## AIM OF THE TASK:
Return nothing but the lines from the line containing "Click the font file icon beside iconfont.ttf" through the last line of the records, reproduced exactly.

## INPUT:

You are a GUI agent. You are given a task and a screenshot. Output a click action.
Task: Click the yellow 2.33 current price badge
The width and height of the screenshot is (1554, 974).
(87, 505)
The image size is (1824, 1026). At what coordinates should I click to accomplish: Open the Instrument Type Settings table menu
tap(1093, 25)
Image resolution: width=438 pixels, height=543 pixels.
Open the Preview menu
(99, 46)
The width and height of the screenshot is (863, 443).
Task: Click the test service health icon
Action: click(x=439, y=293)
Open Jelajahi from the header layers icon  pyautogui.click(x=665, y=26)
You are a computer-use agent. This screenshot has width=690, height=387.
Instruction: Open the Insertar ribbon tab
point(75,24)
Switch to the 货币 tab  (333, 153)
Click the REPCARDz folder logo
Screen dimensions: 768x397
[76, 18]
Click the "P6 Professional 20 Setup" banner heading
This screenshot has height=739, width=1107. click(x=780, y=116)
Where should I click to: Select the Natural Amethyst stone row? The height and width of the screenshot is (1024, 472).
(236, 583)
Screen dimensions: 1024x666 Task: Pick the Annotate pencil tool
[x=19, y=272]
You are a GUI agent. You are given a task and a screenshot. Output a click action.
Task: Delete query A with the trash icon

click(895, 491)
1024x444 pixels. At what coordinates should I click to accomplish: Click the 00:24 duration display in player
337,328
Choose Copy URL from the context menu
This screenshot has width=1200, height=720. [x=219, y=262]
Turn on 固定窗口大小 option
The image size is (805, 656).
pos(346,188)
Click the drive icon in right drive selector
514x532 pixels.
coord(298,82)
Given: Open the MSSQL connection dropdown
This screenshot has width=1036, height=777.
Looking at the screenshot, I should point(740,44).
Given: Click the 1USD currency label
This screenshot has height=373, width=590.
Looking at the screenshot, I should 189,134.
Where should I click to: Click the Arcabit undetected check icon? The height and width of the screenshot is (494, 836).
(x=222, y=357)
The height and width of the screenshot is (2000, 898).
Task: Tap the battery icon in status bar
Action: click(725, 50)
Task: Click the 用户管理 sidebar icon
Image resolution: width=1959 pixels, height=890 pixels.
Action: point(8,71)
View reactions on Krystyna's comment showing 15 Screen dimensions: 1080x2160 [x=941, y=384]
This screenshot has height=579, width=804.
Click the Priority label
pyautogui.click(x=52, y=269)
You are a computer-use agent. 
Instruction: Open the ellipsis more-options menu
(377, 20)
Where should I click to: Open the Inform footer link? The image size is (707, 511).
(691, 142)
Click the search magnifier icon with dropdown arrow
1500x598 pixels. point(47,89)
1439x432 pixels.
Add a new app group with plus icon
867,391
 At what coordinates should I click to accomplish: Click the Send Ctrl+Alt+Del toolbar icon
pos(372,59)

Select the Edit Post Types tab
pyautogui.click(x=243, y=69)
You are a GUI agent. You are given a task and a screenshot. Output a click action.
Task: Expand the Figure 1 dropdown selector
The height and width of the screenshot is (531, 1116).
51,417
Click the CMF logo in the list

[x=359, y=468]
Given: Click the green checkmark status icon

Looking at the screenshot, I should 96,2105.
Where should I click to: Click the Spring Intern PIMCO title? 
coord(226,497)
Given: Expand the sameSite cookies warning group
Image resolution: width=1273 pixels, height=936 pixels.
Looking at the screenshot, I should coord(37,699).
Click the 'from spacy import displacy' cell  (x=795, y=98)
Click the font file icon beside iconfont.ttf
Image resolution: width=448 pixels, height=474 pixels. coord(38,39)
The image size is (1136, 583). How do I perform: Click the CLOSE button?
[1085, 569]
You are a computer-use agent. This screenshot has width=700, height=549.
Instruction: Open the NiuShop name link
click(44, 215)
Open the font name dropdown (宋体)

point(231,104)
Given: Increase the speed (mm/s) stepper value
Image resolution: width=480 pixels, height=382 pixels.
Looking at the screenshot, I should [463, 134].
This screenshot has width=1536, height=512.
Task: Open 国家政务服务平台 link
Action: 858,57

## ANSWER SPACE:
Click the font file icon beside iconfont.ttf
Image resolution: width=448 pixels, height=474 pixels. coord(38,39)
The image size is (1136, 583). How do I perform: Click the CLOSE button?
[1085, 569]
You are a computer-use agent. This screenshot has width=700, height=549.
Instruction: Open the NiuShop name link
click(44, 215)
Open the font name dropdown (宋体)

point(231,104)
Given: Increase the speed (mm/s) stepper value
Image resolution: width=480 pixels, height=382 pixels.
Looking at the screenshot, I should [463, 134].
This screenshot has width=1536, height=512.
Task: Open 国家政务服务平台 link
Action: 858,57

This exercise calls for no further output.